- _EXERCISE AIM_
I need every line that includes the word "computer" copied from the material.

[Opening DATA PROVIDED section]

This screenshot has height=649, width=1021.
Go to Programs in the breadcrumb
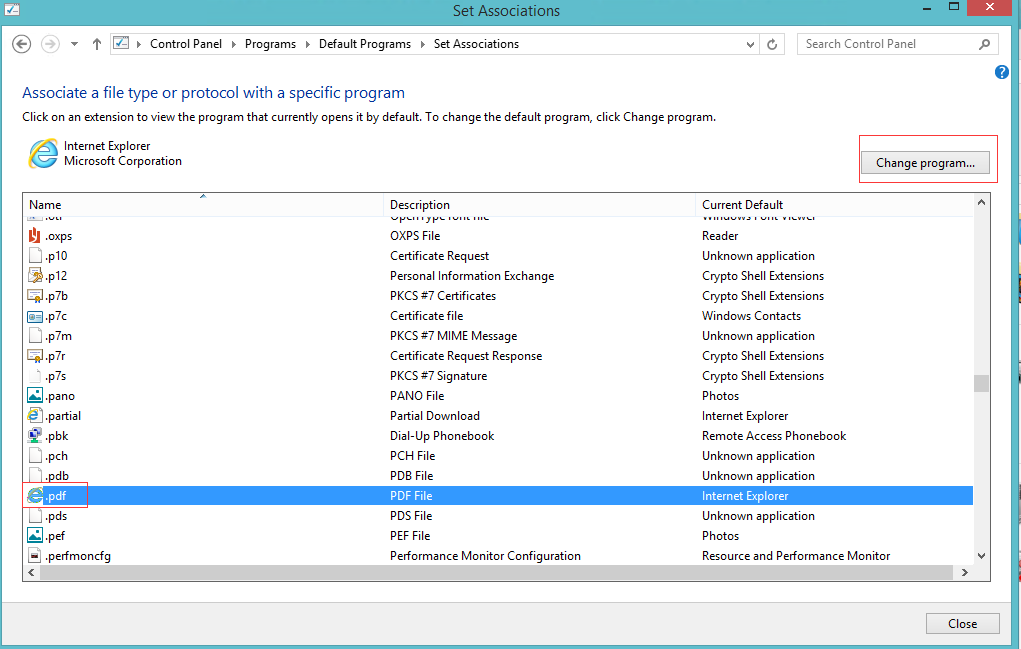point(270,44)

[Closing DATA PROVIDED section]
[Opening DATA PROVIDED section]

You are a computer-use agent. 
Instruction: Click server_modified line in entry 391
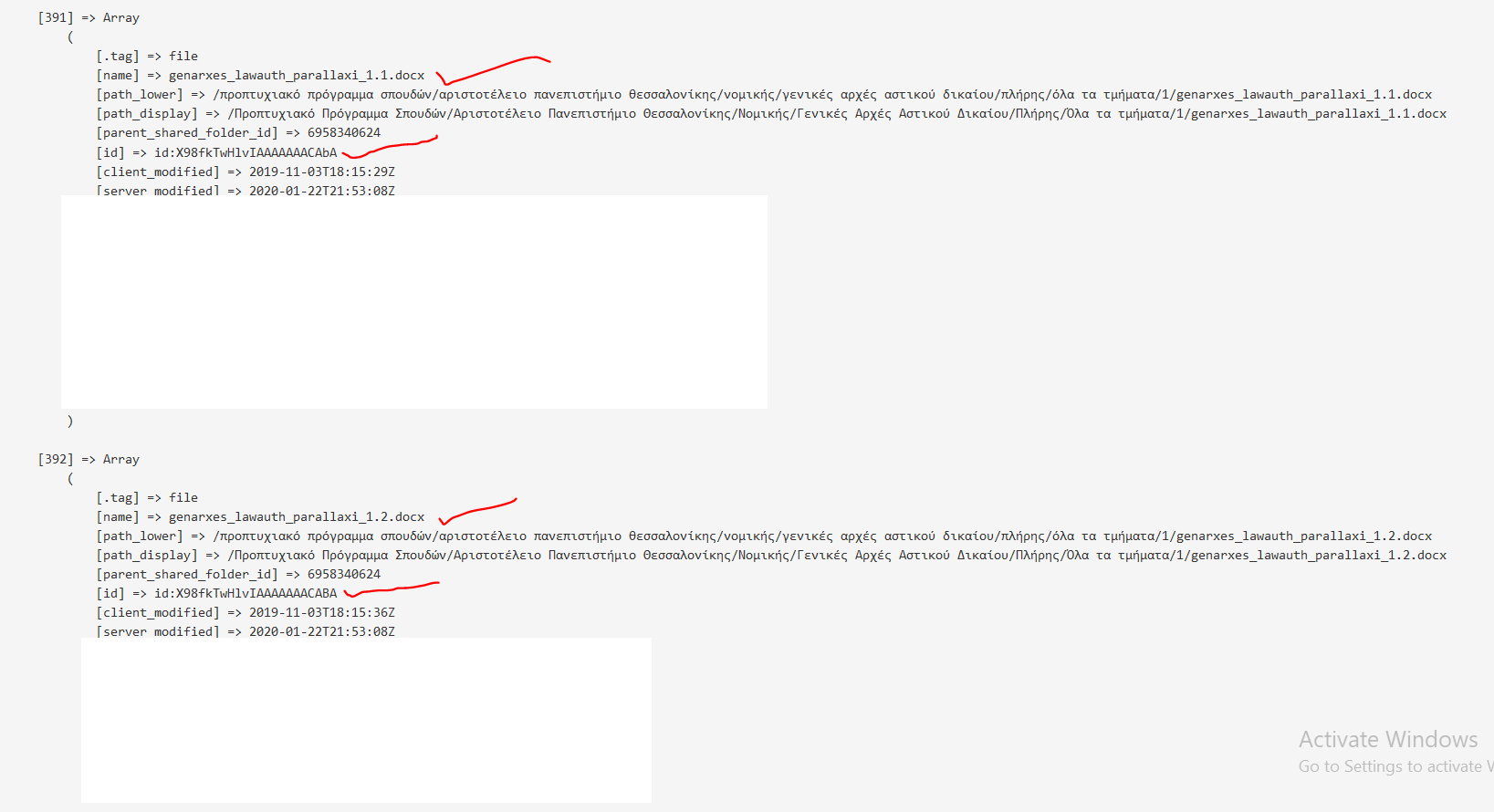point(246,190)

[Closing DATA PROVIDED section]
[Opening DATA PROVIDED section]

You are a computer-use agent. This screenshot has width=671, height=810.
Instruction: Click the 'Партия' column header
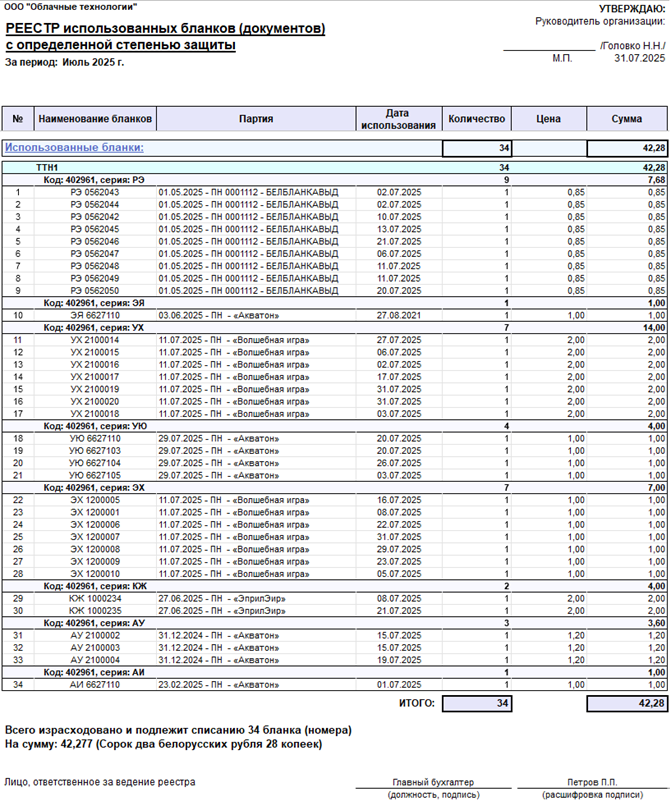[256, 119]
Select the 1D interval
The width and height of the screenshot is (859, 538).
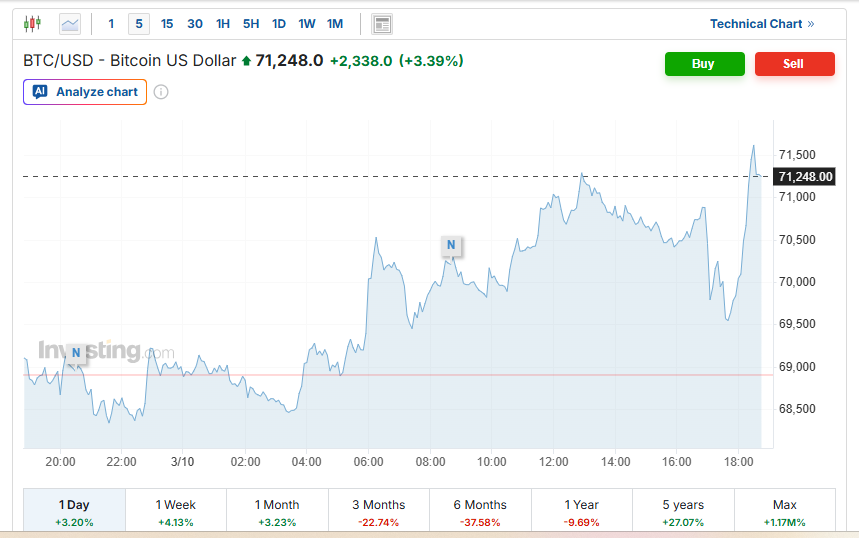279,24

[Closing DATA PROVIDED section]

- _OUTPUT OF THE EXERCISE_
You are a computer-use agent. 
You are a computer-use agent. This screenshot has width=671, height=810.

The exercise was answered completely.